The claims came amid a growing backlash against Transport for London’s decision to strip Uber of its licence after finding the Silicon Valley company “not fit and proper” to operate in the capital, where it has 3.5 million customers.
Dzuyen Dang, 31, co-owner of celebrity haunt Nam Long in South Kensington, said there was “no doubt” a ban on Uber would impact London’s night time economy.
The manager of the upmarket bar and restaurant, where the likes of Kate Moss, Prince William and Mick Jagger have had nights out, said: “We could lose up to 10 per cent of customers, the more experimental ones who come from further afield on their night out because it’s easy and affordable to get an Uber.
“That replicated across London could mean millions coming out of businesses.
“It could also create some licensing issues as well. The ease people have been getting Ubers means that there are less people hanging around venues like us waiting for taxis in the small hours which can lead to noise issues for neighbours.”
Across the city, Isaac Houston, assistant manager at Flat Iron steakhouse in Shoreditch, said a ban would “affect businesses and the way people dine”.
The 25-year-old said: “People will be dining for shorter amounts of time and not stay for that extra cocktail which could affect takings.
“The way people get about is Uber, and I think it will make people more cautious when they go out because they aren’t guaranteed a way home.”
Noah Mackie, 19, from the nearby Old Blue Last pub said: “The amount of people we get in here is massive compared to the amount of people we see waiting at the bus stop at the end of the night, so most of our customers are probably getting Ubers home. Uber is the easy option to get home and that might put people off if it goes.”
However Alan Miller, chairman of the Night Time Industries Association, said he did not believe the ban would severely affect trade.
The former bar owner said: “It will impact people a little bit. But if not Uber, someone else will jump in.”
Aside from the nightime economy, NHS staff and hospital patients have also emerged as a group asking for TfL to look again at its decision.
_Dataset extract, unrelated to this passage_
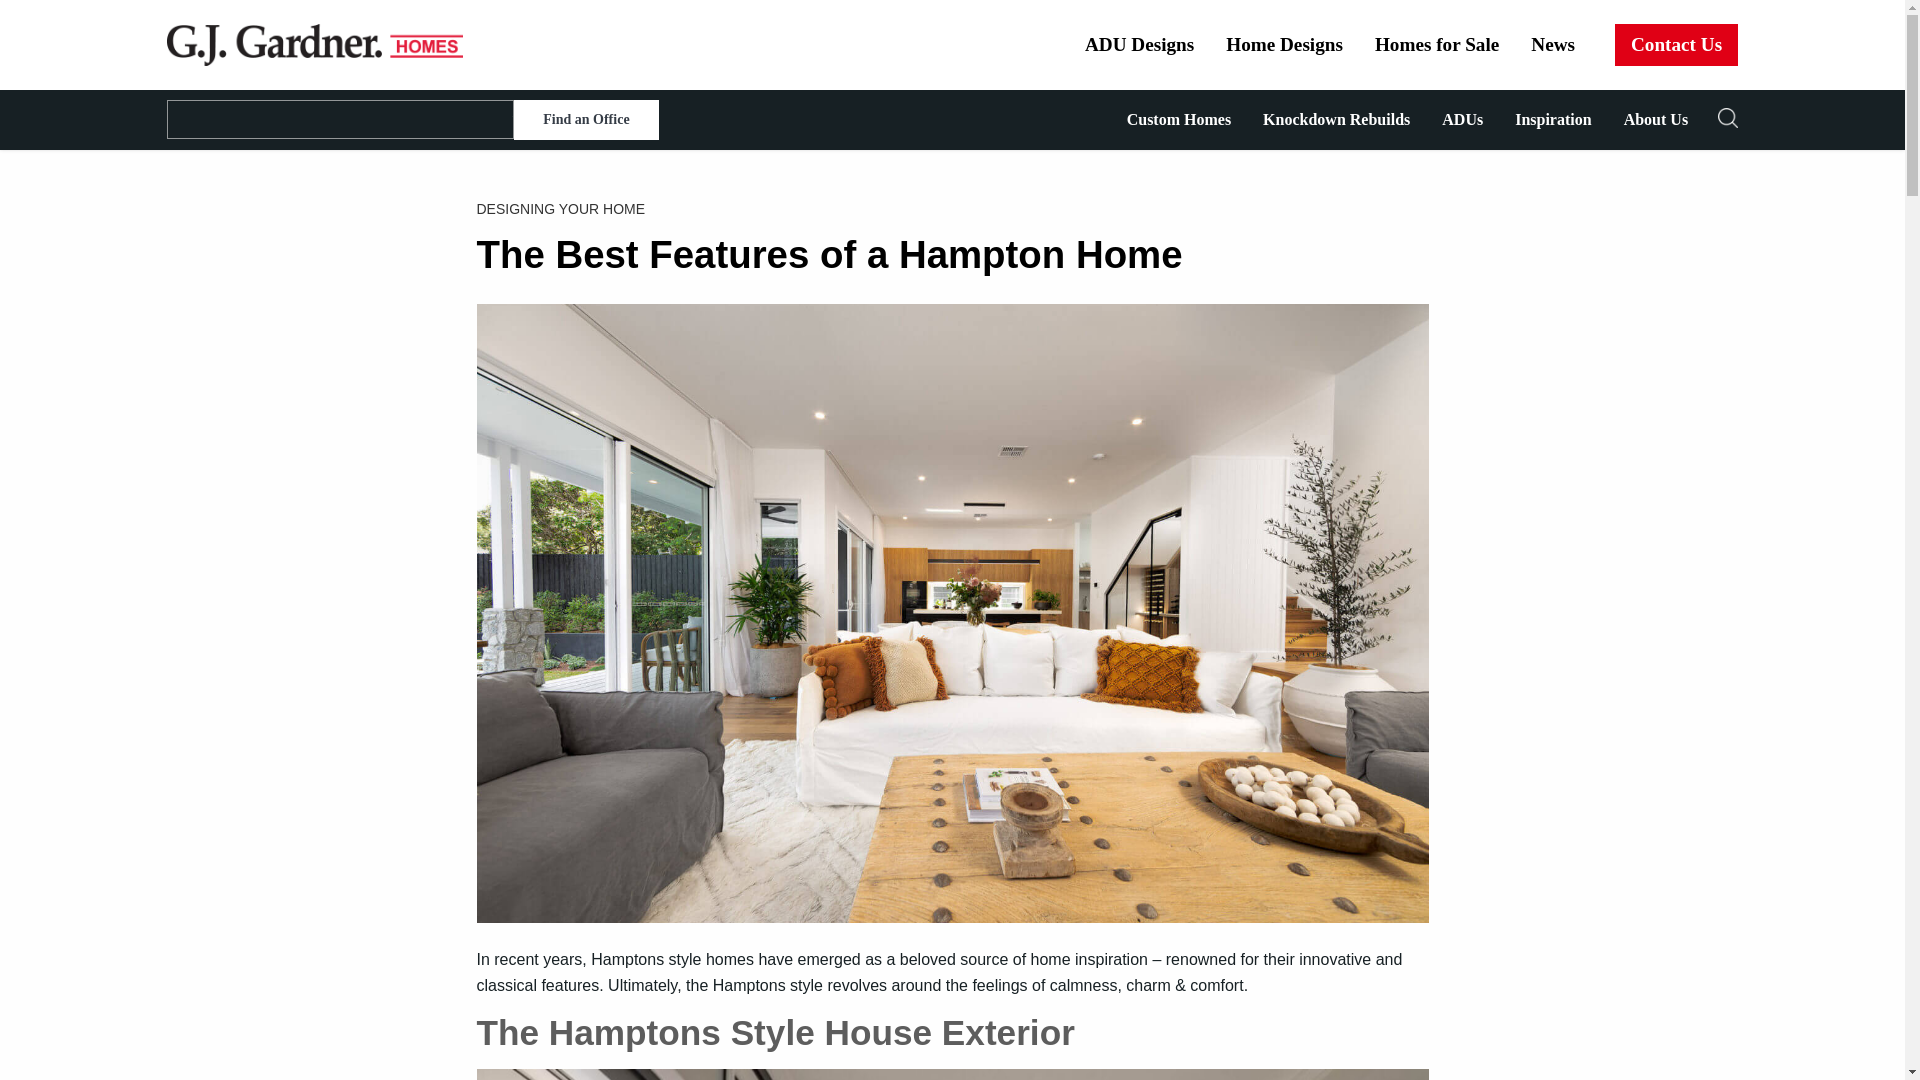 The image size is (1920, 1080). What do you see at coordinates (1436, 44) in the screenshot?
I see `Homes for Sale` at bounding box center [1436, 44].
One man, who did not wish to be named, said he relied on Uber to ferry his elderly mother from their home in south east London to regular medical appointments.
He said: “Without this I would have to miss work and her health would absolutely suffer. At worst, she’d feel less independent and I’m sure it’d hasten her decline.
“Using Uber I can organise these trips without having to be there as she’ll just phone me when she wants to leave.”
A Twitter user posted: “Uber is not a luxury. I could never have afforded black cabs when I was too sick for bus trips and going to hospital daily for radiotherapy.
NHS workers, including nurses, also said they sometimes relied on Uber to get them home after late night shifts when other transport options were severely limited.
In Friday’s surprise ruling, TfL raised concerns over Uber’s approach to reporting serious criminal offences and how it obtained enhanced criminal records checks for drivers.
Subhash Thakrar, the deputy president of the London Chamber of Commerce, said: “Generally, the chamber is very much in favour of competition and good competition. But companies should follow the standards.
“The competition is welcome, and reduced competition is not a good thing. If it is proven, and I don’t know if that’s the case, that they have breached standards of operation, they should be addressing them and come back to market on that basis.
“For years we didn’t have Uber – we will cope without it.”